Они поехали за город, в особняк. Думец был находчивым и искромётным. Он напоминал итальянского актёра. «Какой контраст с литераторами, нудными мудилами, которыми я по недоразумению окружён!» – думал Иван, глотая вино. Позднее подъехала жена политика с вишневыми губами, в обтягивающем шоколадном платье. Когда-то она училась в Инязе, на том же отделении, что Ваня. Он рассказал ей про нынешний день профессоров-старожилов, пытавших ещё и её… Было весело, смешно, сладко, и на минуту Шурандин даже забыл, кто принимает его в гостях, просто симпатичный мужик и симпатичная женщина, они ярко переглядывались, расспрашивали его, как мальчика с улицы, который попал к ним на ужин, а после ужина навсегда растает… Ведь своих детей у них не было!
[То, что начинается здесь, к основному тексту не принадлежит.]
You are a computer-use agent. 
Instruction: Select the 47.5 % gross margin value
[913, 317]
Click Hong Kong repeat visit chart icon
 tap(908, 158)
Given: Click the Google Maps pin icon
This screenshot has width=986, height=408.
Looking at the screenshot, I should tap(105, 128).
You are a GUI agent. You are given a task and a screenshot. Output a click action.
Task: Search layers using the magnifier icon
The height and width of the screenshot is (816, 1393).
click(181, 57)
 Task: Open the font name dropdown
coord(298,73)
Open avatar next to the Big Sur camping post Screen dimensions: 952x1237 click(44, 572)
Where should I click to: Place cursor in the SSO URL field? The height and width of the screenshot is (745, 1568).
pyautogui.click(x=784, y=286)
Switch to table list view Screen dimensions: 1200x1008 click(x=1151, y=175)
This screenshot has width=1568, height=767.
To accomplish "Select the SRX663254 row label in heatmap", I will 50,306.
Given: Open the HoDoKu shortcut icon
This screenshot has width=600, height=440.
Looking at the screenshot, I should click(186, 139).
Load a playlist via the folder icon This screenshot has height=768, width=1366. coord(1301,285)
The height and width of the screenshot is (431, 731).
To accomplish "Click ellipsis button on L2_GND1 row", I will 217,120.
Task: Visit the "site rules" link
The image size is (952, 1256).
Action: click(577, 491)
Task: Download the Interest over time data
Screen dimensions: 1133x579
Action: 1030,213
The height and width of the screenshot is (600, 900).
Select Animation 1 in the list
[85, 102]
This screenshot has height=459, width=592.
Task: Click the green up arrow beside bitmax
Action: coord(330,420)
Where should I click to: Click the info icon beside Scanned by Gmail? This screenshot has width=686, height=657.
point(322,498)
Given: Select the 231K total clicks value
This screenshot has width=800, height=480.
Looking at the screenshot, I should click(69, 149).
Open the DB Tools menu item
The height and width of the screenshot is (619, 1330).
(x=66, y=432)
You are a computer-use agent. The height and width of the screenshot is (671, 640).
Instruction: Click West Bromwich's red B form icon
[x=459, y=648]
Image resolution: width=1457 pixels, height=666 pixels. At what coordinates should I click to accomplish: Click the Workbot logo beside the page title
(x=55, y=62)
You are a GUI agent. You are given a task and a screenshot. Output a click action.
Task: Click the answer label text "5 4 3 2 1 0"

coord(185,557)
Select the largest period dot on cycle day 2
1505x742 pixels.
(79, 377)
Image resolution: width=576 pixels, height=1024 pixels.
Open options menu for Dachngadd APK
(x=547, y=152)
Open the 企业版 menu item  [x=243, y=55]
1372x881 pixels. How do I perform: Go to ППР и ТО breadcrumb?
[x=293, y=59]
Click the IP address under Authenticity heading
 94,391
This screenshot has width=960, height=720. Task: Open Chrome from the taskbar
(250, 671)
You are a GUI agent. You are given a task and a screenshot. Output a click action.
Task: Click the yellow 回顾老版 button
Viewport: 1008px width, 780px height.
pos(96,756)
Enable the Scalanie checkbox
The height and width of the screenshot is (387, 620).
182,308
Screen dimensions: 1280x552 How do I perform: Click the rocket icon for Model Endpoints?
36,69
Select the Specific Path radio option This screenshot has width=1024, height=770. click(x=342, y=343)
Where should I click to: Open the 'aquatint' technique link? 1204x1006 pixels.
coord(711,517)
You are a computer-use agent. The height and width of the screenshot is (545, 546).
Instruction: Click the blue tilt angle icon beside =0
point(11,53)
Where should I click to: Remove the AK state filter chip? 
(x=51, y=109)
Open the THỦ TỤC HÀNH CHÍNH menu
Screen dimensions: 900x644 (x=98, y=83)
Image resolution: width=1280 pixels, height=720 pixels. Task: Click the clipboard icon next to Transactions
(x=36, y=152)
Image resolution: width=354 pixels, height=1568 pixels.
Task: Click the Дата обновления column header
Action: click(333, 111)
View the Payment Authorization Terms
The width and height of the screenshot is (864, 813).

И вдруг он пресёкся, глянул на слушателей, как бы что-то вспоминая.

Резко включил орлиный взор. Нахмурил брови. Натянул кожу носа.

– Я решил заняться политикой.

Зачем он это сказал?

Мигом политик померк и недовольно отставил бокал, поднесённый ко рту. Мигом его жена выразительно зевнула – приглашая кого-то ко сну, а кого-то и вон…

Но Шурандин уже не выключал орлиного взора.

– Какой еще политикой? – устало спросил хозяин.

– Я создаю молодежную организацию, – ответил Иван, не моргая. – Вы мне поможете?

Он поднял бокал.

Политик помедлил, рассмеялся, и тоже поднял бокал. Легкий звон… Хозяйка поспешно схватила вино, и округлив глаза: «Мальчики, а про меня забы-ыли?» – присовокупила свой звон к их звону.

«А, ерунда! Чего-нибудь ему подкину», – очевидно, сообразил политик.


Начав новую жизнь, Иван стал терять орлиную внешность. Он был вынужден сменить мутный многолетний свитер на ладный темно-синий костюм функционера. Богемные ногти аккуратно остриг. Но взгляд его оставался прежним – грозой.

Думец дал Шурандину кабинет на улице Большая Никитская. Сотрудники из других кабинетов неодобрительно косились. В них рождалась смутная тревога: не грядут ли перемены, не набедокурит ли этот новичок, не нанесёт ли удар им по кошелькам?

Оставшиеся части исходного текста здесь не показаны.